• WHAT IS BEING ASKED: The entries below should be repeated exactly, with no pictures carried over.

────────────────────────────────────────

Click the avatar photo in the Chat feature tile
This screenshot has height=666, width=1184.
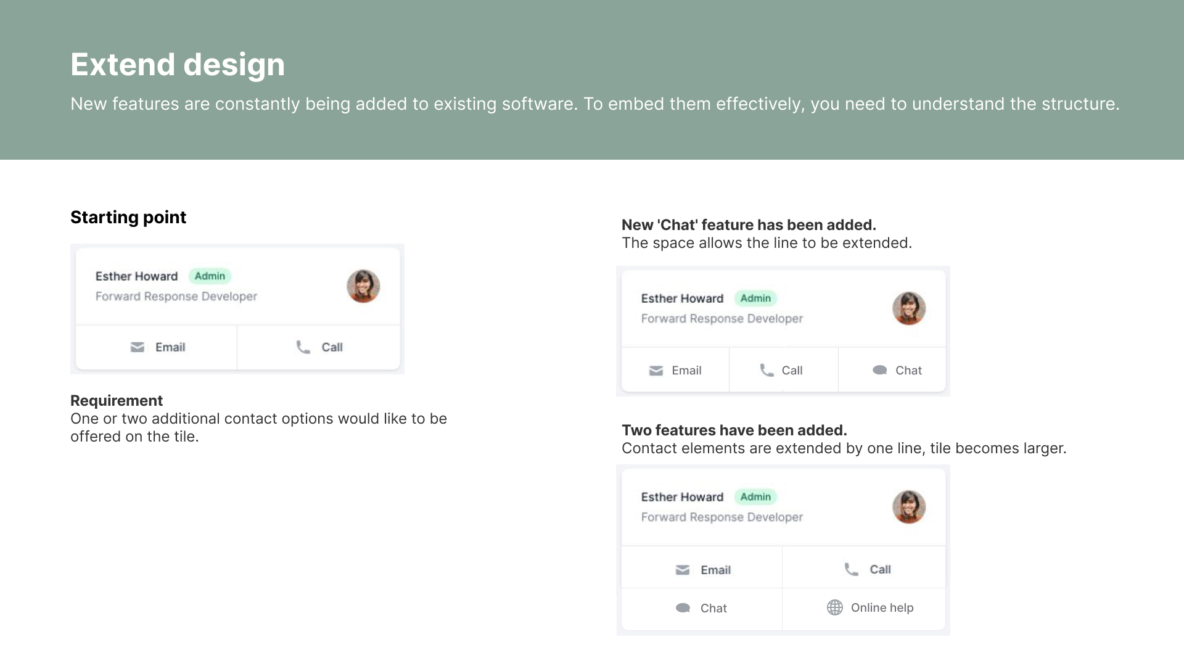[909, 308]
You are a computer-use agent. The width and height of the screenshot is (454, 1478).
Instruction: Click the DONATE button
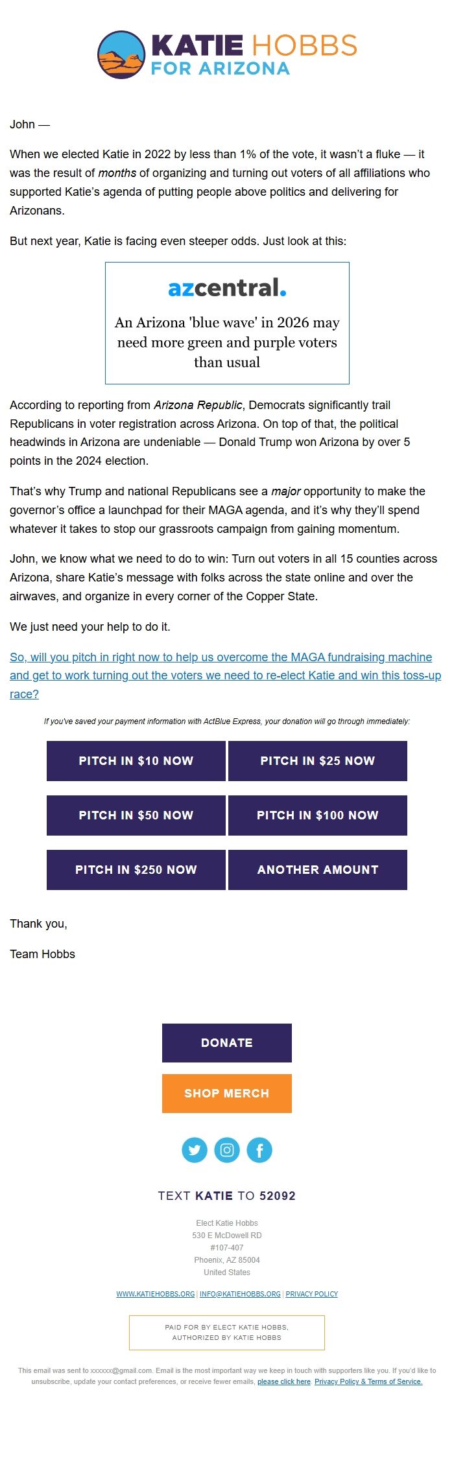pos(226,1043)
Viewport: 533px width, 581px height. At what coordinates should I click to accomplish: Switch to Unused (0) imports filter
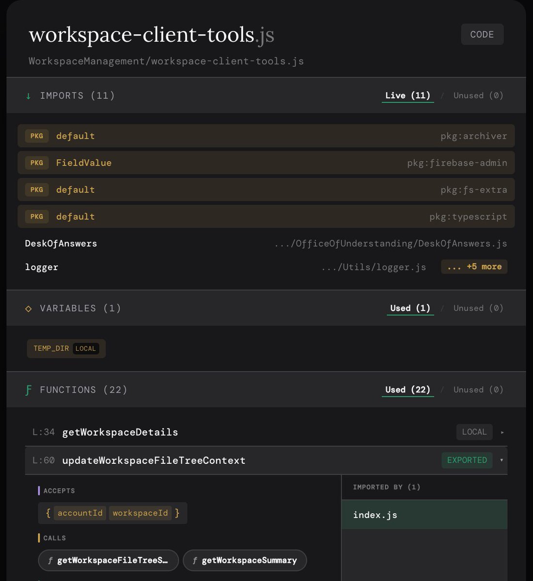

────────────────────────────────────────

• REPLY TO THE EXERCISE:
Click the avatar photo in the Chat feature tile
This screenshot has height=666, width=1184.
[909, 308]
You are a computer-use agent. The width and height of the screenshot is (454, 1478).
Instruction: Click the DONATE button
pos(226,1043)
Viewport: 533px width, 581px height. At what coordinates should I click to accomplish: Switch to Unused (0) imports filter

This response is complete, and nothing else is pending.